» **PROBLEM TO WORK ON**
From the line containing "You are a GUI" down to the final line of the entries below, return each line exactly and drop the pictures.

[Collected data entries]
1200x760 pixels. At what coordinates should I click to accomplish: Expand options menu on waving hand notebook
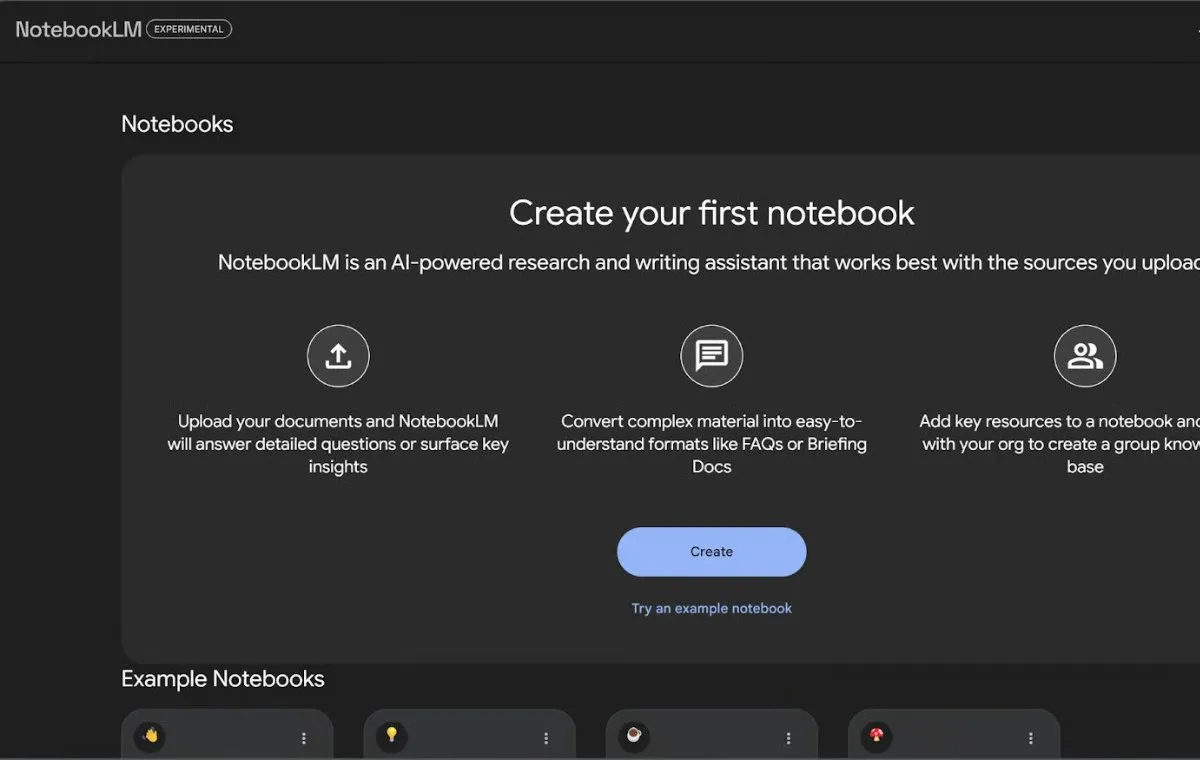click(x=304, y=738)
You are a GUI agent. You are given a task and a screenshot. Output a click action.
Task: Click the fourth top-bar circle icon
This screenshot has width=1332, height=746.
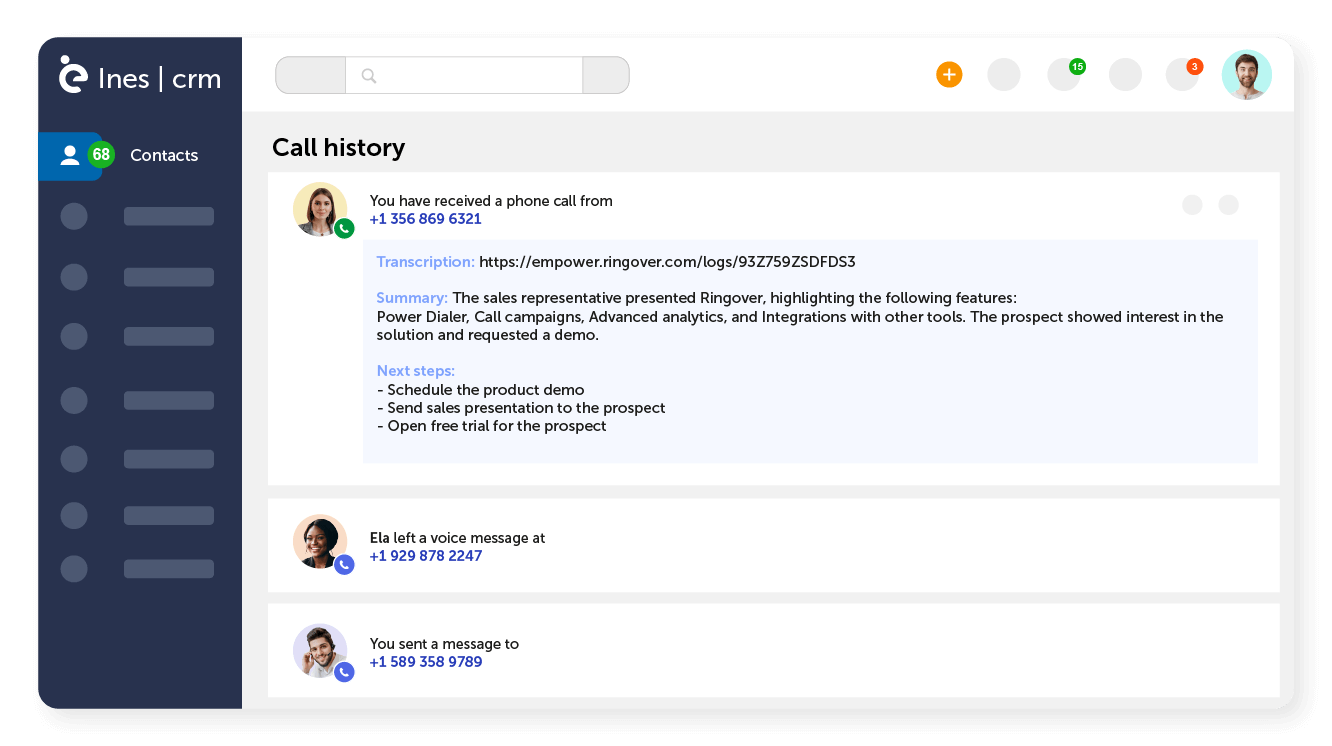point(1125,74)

» **RESPONSE**
You are a GUI agent. You are given a task and a screenshot. Output a click action.
Task: Click the fourth top-bar circle icon
This screenshot has width=1332, height=746.
point(1125,74)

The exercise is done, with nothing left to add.